PSG : « Il n'y a aucun malaise » entre Mbappé et Neymar, assure Christophe Galtier

FOOTBALL L’entraîneur du PSG a tenté de dédramatiser la situation après les événements survenus dimanche dernier, au Parc des princes , contre Montpellier, entre Kylian Mbappé et Neymar

A.L.G.
Galtier et Mbappé lors de la tournée au Japon.
Galtier et Mbappé lors de la tournée au Japon. — TOSHIFUMI KITAMURA / AFP

Christophe Galtier se savait attendu ce jeudi en conférence de presse après l’épisode de la supposée embrouille entre Neymar et Mbappé pendant et après le match contre Montpellier. Et sans surprise, les questions ont fusé sur ce thème dès l’entame de la conf'. « Il n’y a aucun malaise, c’est un épiphénomène, a directement expliqué l’ancien coach lillois à deux jours du déplacement à Lille, dimanche. On s’est évidemment vu le lendemain pour aplanir les choses. Je vous le confirme avec beaucoup de sincérité, on a eu une semaine très agréable pour bien préparer le match face à Lille. J’ai apprécié chacune des séances de la semaine au cours desquelles cet épiphénomène a disparu. »

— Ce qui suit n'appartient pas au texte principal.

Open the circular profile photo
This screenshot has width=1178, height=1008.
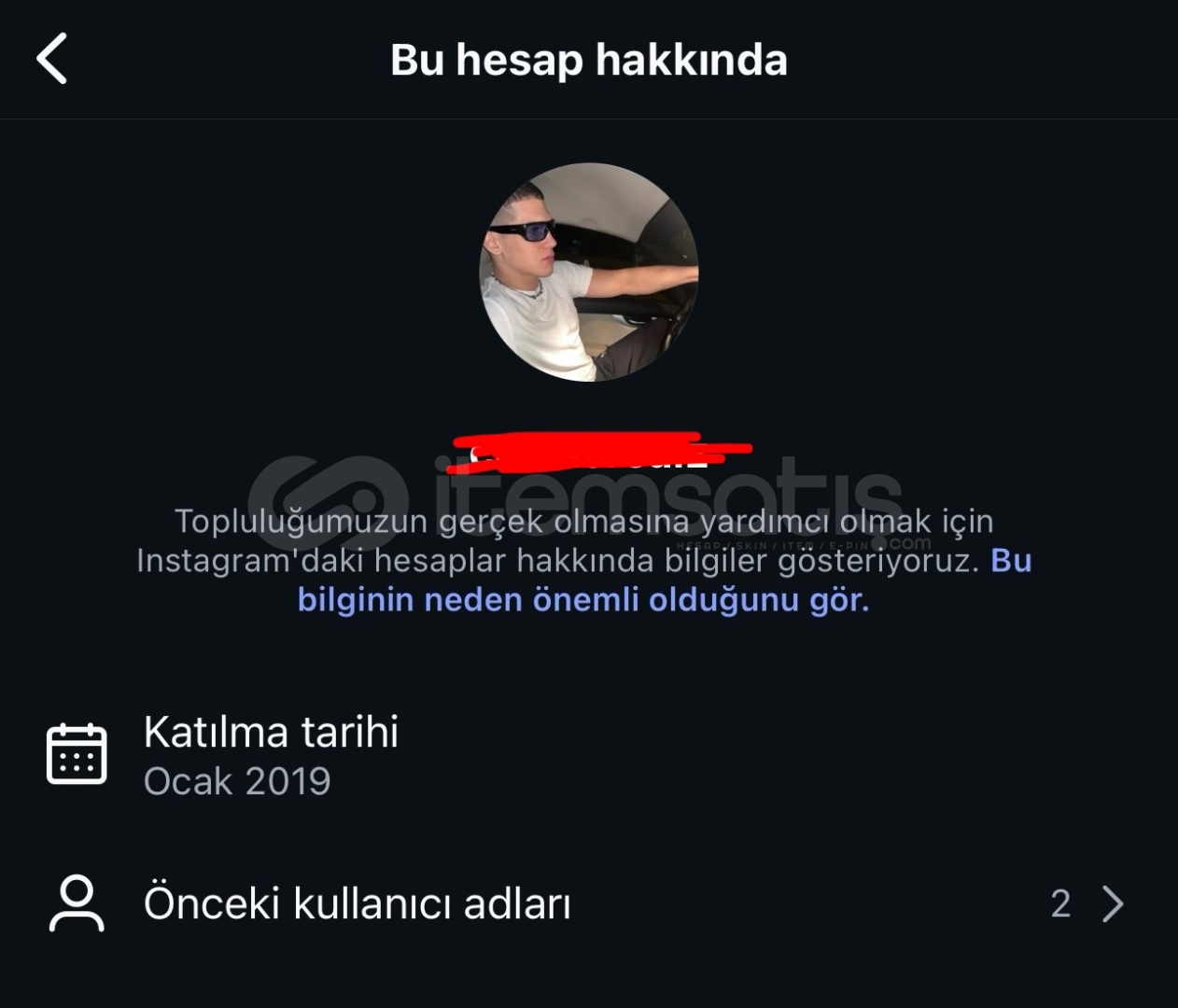[x=589, y=273]
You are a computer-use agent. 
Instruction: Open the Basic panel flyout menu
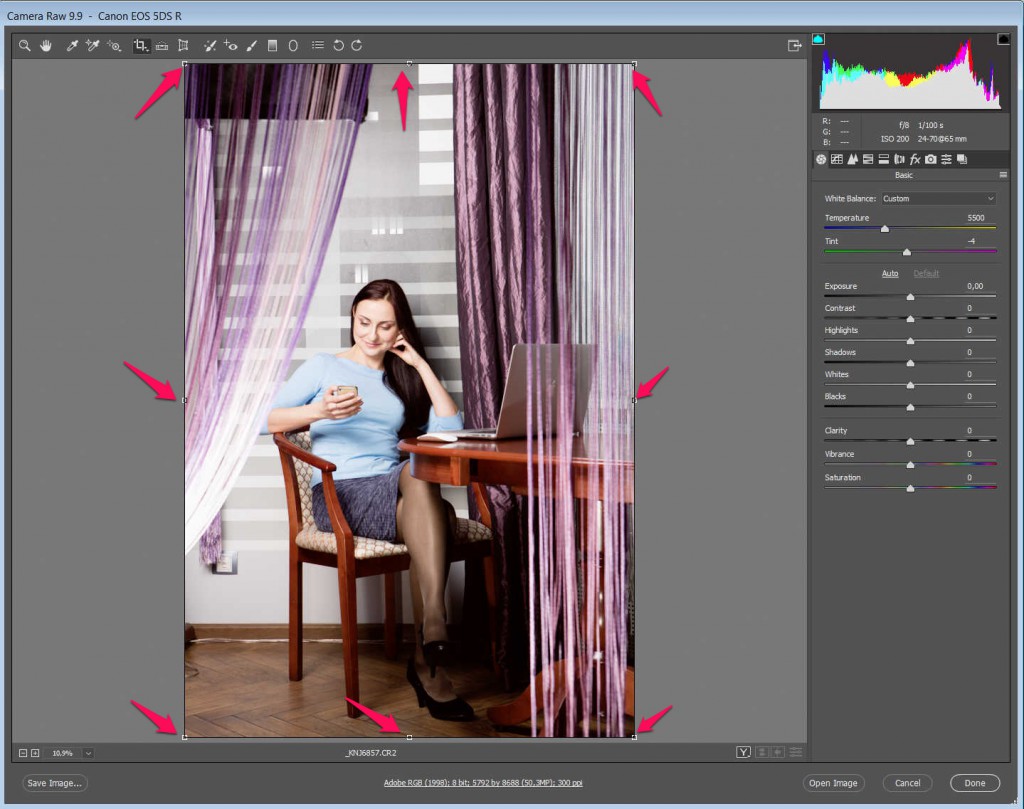pyautogui.click(x=1003, y=175)
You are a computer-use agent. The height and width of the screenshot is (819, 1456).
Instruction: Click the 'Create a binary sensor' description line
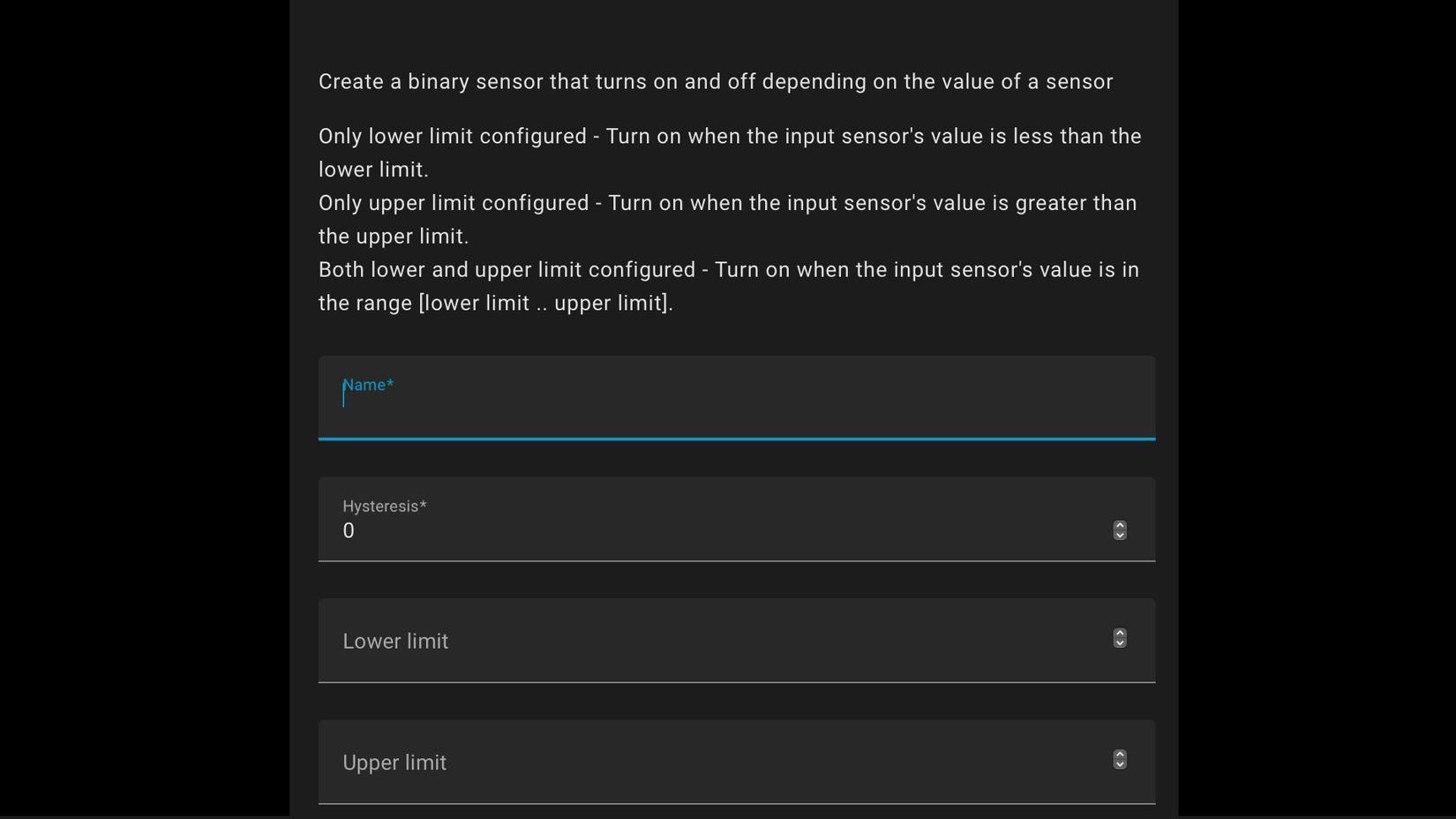pos(715,82)
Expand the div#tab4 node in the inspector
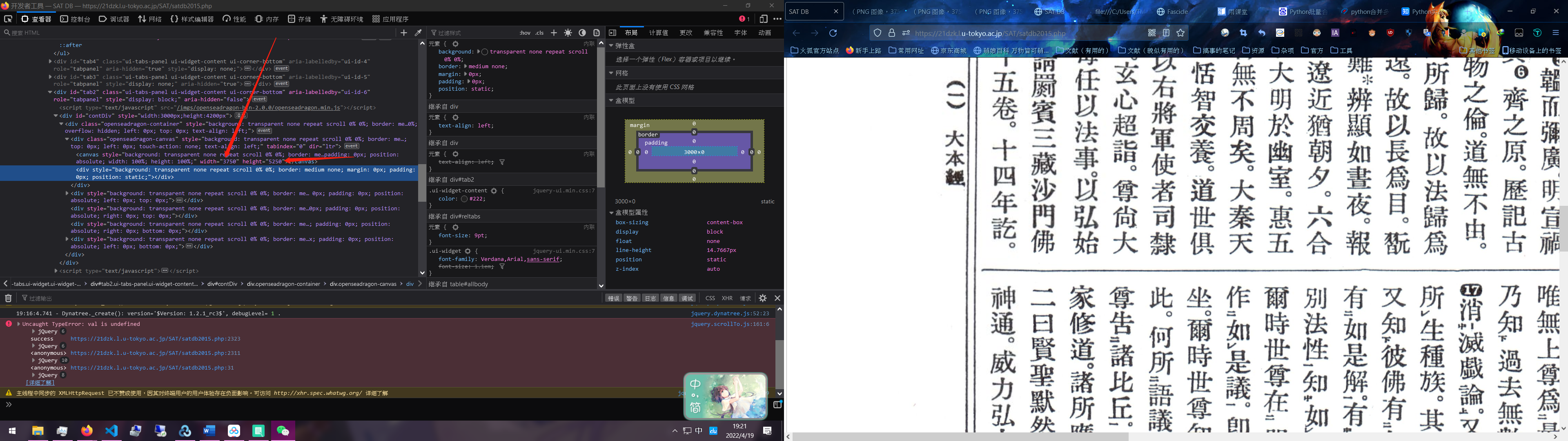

Interrogé sur l’ordre des tireurs de pénos après l’imbroglio entre Ney et Kyky dimanche dernier, Galtier a semblé vouloir donner le choix aux joueurs de s’arranger, et ce malgré l’établissement d’une hiérarchie claire des tireurs avant le match. « Elle ne peut être qu’évolutive, parce qu’elle dépend de qui est sur le terrain. Face à Montpellier, Kylian était numéro 1 et Neymar numéro 2. Il y a une interprétation ensuite sur l’ordre quand il y a un deuxième penalty, a-t-il détaillé. Il y a ce que je souhaite dans la préparation du match, qui doit être respecté, et il y a aussi la réalité du match. C’est important pour nos attaquants de marquer des buts, pour leur confiance. Mais il y a des situations de match et c’est aux joueurs d’être intelligents pour s’effacer quand il le faut pour donner confiance à des partenaires. »

Une fin de mercato compliquée

A moins de deux semaines de la clôture du marché des transferts, l’entraîneur parisien n’a pas caché que la lenteur des négociations avec les dernières cibles du PSG ne faisait pas ses affaires. On pense notamment au cas de Milan Skriniar (Inter) annoncé comme la priorité des priorités pour mettre un peu de concurrence en défense centrale et dont le dossier semble totalement bloqué par les demandes folles des Intéristes (70 millions, hors bonus), alors que le Croate n’a plus qu’un an de contrat.

« On a identifié les joueurs qui nous manquent. Il y a la réalité du marché et nous avons beaucoup de joueurs sous contrat. C’est là-dessus que le club compte sur Antero [Henrique], pour réduire le nombre de contrats. Nous échangeons tous les jours. Il y a toujours un décalage entre l’aspect économique et sportif. Nous, nous sommes pressés, nous allons bientôt enchaîner, et il ne faut pas croire que c’est simple d’intégrer un nouveau joueur. Le fait que ces joueurs n’arrivent pas nous pénalise », a-t-il concédé.